Ralph G. Martin (March 4, 1920 – January 9, 2013) was an American journalist who authored or co-authored about thirty books, including popular biographies of recent historical figures, among which, Jennie, a two-volume (1969 and 1971) study of Winston Churchill's American mother, Lady Randolph Churchill, became the most prominent bestseller. Other successful tomes focused on British royal romance (Edward VIII and Wallis Simpson in 1974, as well as Prince Charles and Lady Diana in 1985) and on the Kennedy family (John F. Kennedy in 1983 and Joseph P. Kennedy in 1995).

Early life and education 
Born in Chicago, Ralph Martin Goldberg was eight years old when his family moved to Brooklyn, and started using the name Ralph G. Martin at an early age. He studied at City College of New York before earning a bachelor's degree in journalism from the University of Missouri in 1941.

Career 
Twenty-one years old upon receiving his diploma, he decided to hitchhike and found a newspaper job at Box Elder News Journal which served Brigham City, the county seat of Utah's Box Elder County. In December, following declaration of war in the aftermath of attack on Pearl Harbor, Martin enlisted in the Army and spent the war as a combat correspondent for the Armed Forces newspaper Stars and Stripes and the Army weekly magazine, Yank. In 1944, having interviewed New York City's mayor, Fiorello La Guardia, for Yank, Martin asked La Guardia to perform his marriage ceremony to Marjorie Pastel.
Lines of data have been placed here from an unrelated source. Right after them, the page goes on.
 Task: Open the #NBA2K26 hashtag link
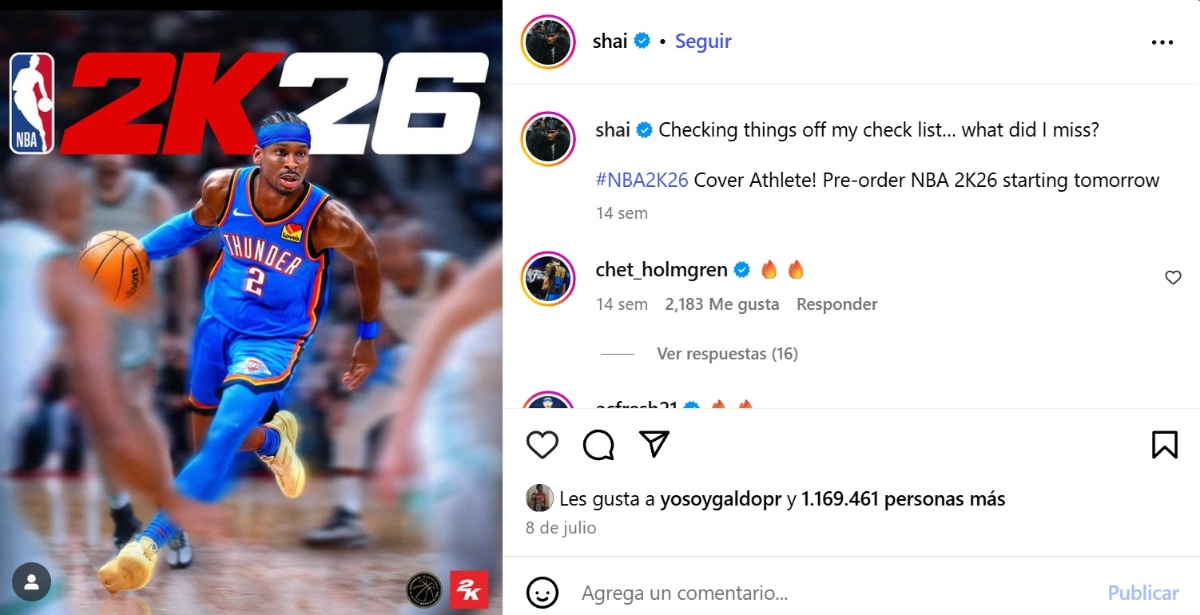click(642, 181)
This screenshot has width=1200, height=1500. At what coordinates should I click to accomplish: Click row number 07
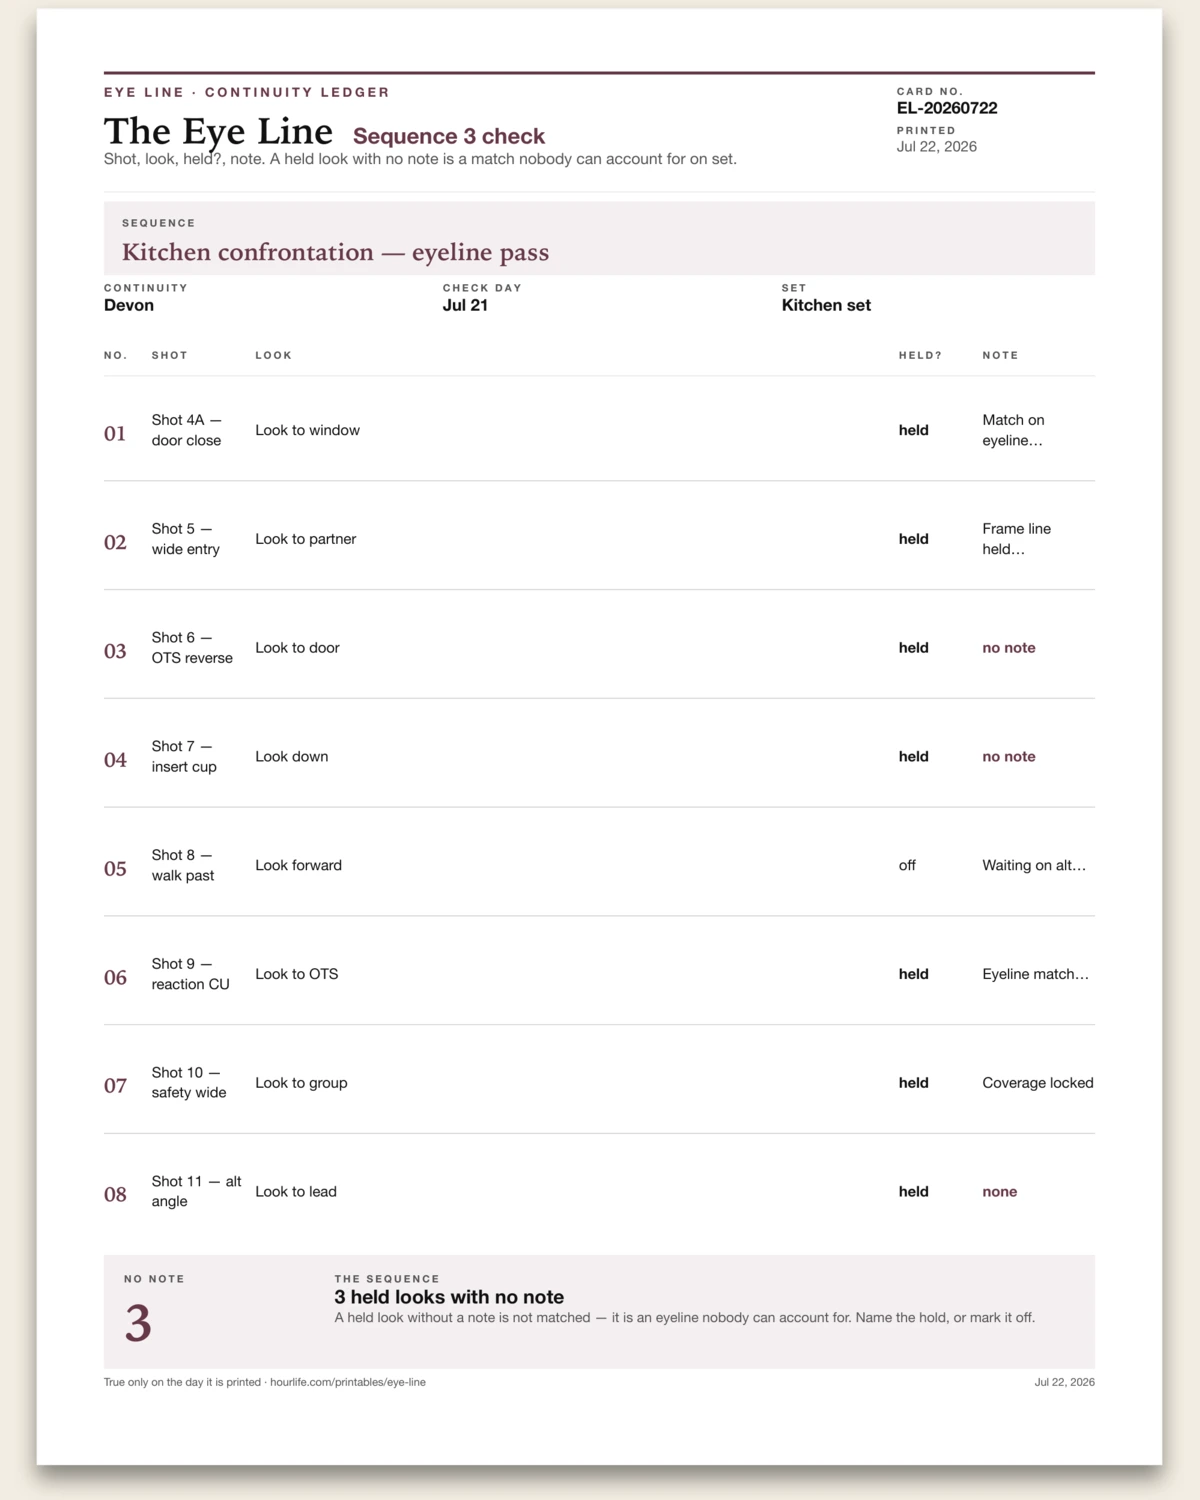coord(115,1085)
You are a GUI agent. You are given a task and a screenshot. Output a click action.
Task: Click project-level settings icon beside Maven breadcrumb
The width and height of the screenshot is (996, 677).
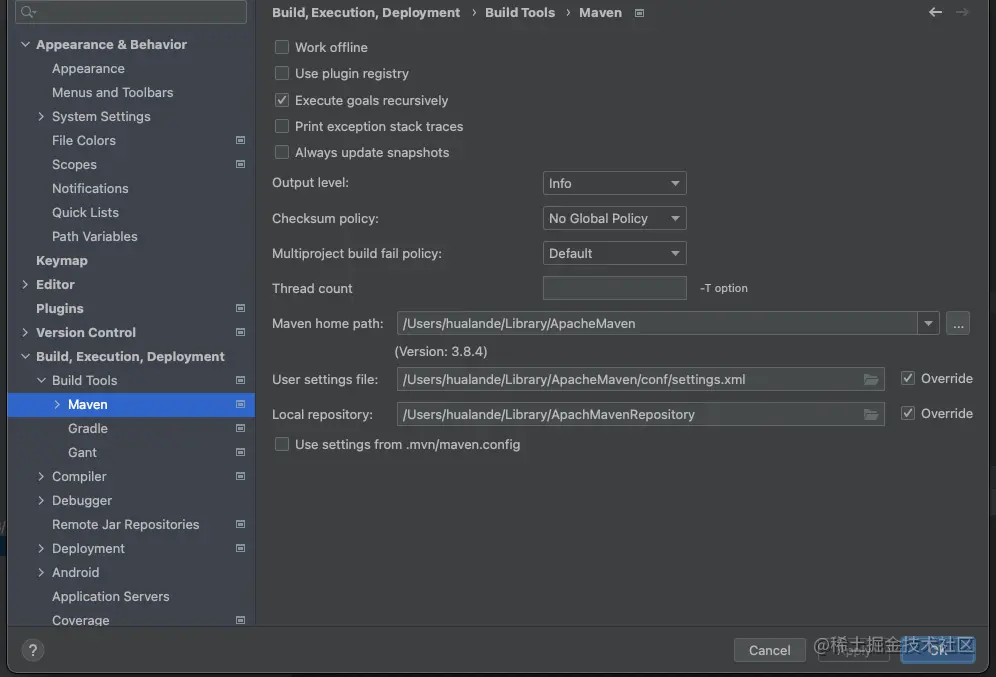(640, 13)
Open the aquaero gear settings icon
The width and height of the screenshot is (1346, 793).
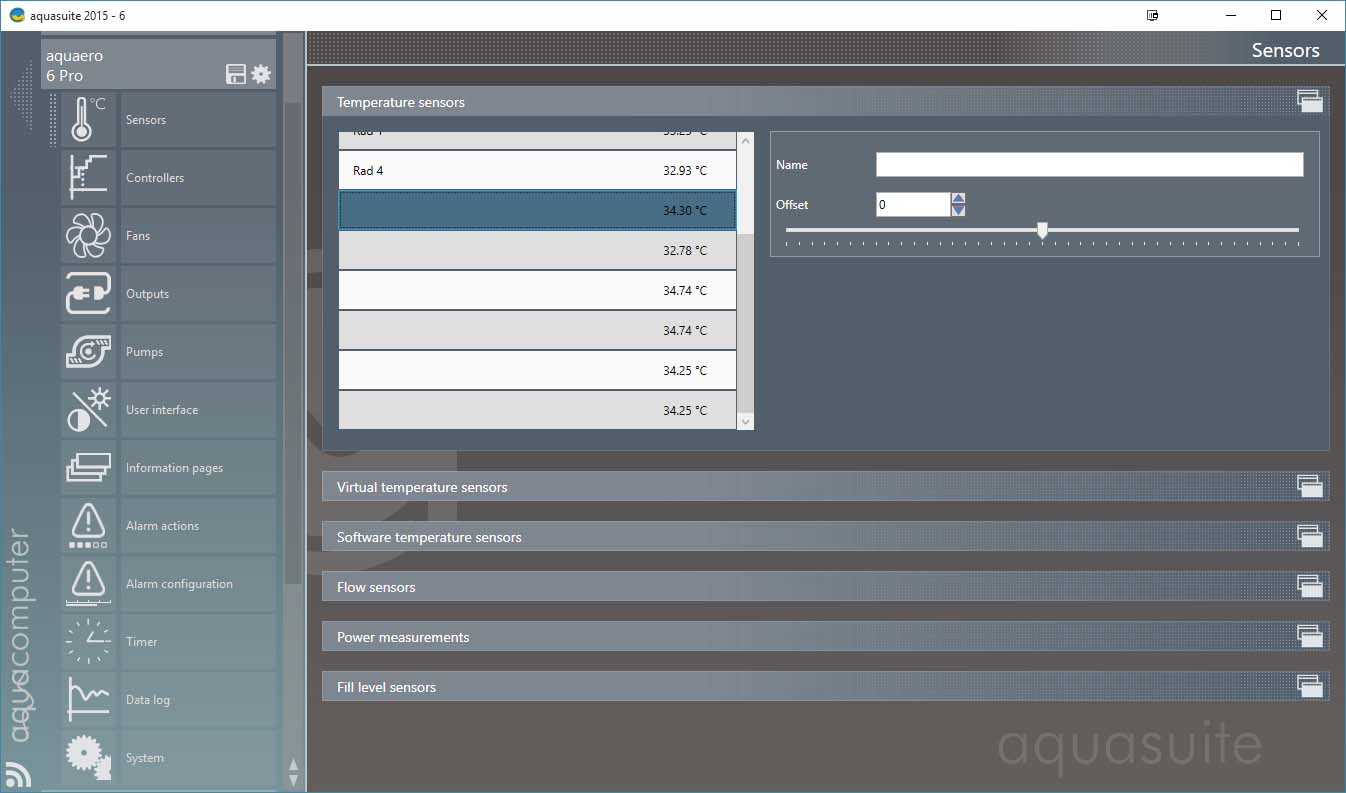[261, 74]
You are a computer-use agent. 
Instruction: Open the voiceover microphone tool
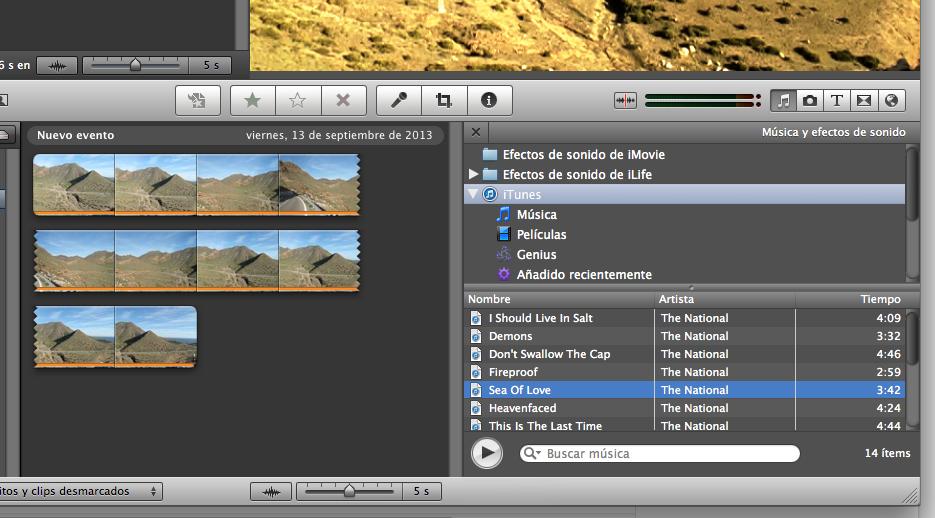(398, 100)
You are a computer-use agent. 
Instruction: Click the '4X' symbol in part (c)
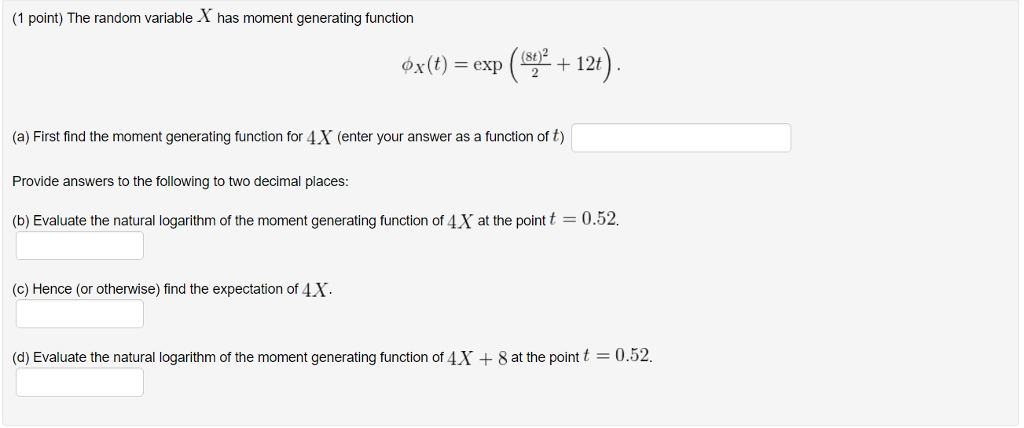[316, 289]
Returning to civilian life in 1945, Martin began working as editor for news and analysis publications Newsweek and The New Republic and became executive editor at decorating and domestic arts magazine House Beautiful. During the months preceding the 1952 and 1956 presidential elections, he served as a member of the campaign staff for the Democratic nominee, Adlai Stevenson.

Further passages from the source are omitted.